L’inquiétude du passage au deuxième film a peut-être provoqué quelques angoisses en termes d’inspiration pour Dupontel, motivant cette intrigue dans laquelle un dramaturge à succès affronte la page blanche et doit écrire une pièce attendue dans l’urgence par toute une équipe et un public fébrile.
On retrouvera le goût pour le macabre qui faisait la saveur si singulière de Bernie, que ce soit dans la maltraitance animale, l’humour noir, les morts en cascade, l’auteur se convaincant qu’il doit tuer pour débloquer sa prose. La surenchère est plaisante, et le protagoniste s’épanouit à mesure qu’il s’autorise le pire, la coda étant atteinte dans une scène qu’on ne pourrait probablement plus proposer aujourd’hui, à savoir le massacre de clients d’une crêperie (parce « C’est con, un breton, ça sert à rien »), inauguré par un « Kenavo les bouseux ! » d’anthologie.
Mais ce deuxième essai est aussi l’occasion pour Dupontel d’affiner son style et de multiplier les expériences visuelles, un trait qu’on retrouvera par la suite dans tous ses films. Le jeu avec les points de vue lui donne ainsi la fantaisie de donner à voir l’image depuis un chat (en noir et blanc), un écran d’ordinateur, voire la roue d’un canon… au point que le cadre par lequel commence une séquence finit par susciter une méfiance et une attente du spectateur, puisqu’il peut se révéler être un miroir ou la surface d’eau à l’intérieur d’un verre dans lequel on verse des goûtes, par exemple.

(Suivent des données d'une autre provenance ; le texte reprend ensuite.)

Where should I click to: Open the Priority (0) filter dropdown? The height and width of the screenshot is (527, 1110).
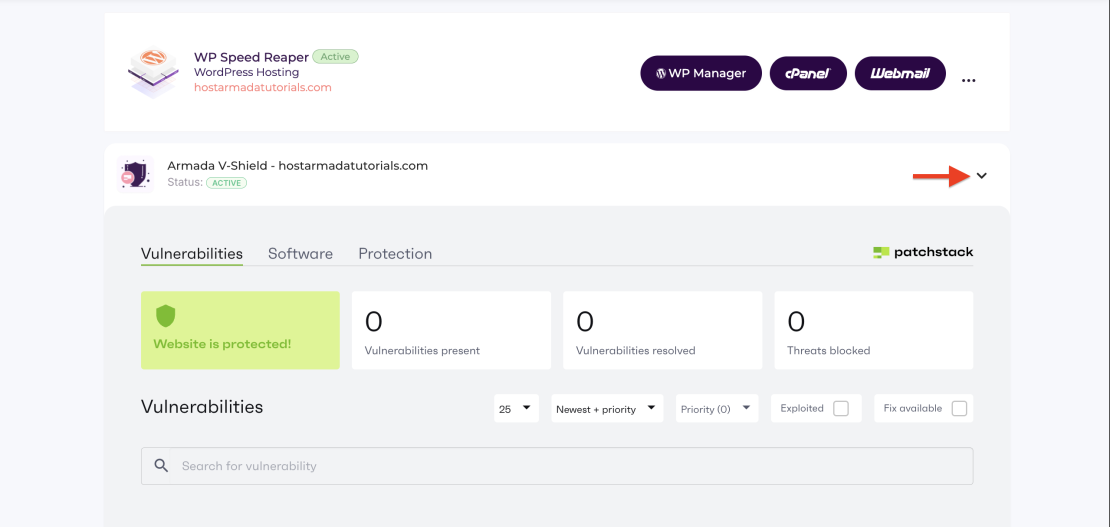coord(717,408)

Dans ce récit dédié à l’écriture et aux attentes conventionnelles de la profession (décorateurs, metteur en scène, comédiens, accessoiristes…), Dupontel ciselle la sienne en accentuant son goût pour ce paradoxe mêlant inspiration féconde et destruction inventive. La transgression narrative d’un Vuillermoz s’adressant directement au spectateur, tout en fiel et en critique, les chants d’un troubadour SDF préparent ainsi un casting au meurtre pour des gens supposément malheureux, tandis que l’anesthésie croissante du demiurge ménage une nouvelle fuite en avant, à l’image de celle de Bernie, où l’histoire est en réalité inventée par un protagoniste en déconnexion croissante avec le monde.
Si la satire du milieu théâtral est assez amusante, avec une comédienne (Claude Perron, fidèle de Dupontel, et toujours aussi géniale) prête à tout pour briller sous le feu des projecteurs, et que la famille, une fois encore, en prend pour son grade (une mère dévorante et un frère curé psychopathe), le récit reste un peu embarrassé par sa destination, ne sachant trop comment conclure. Si les impasses finales laissent un goût d’inachevé, elles renvoient cependant avec malice aux difficultés rencontrées par un protagoniste, et à l’imaginaire débordant d’un cinéaste qui aura encore bien des idées à revendre.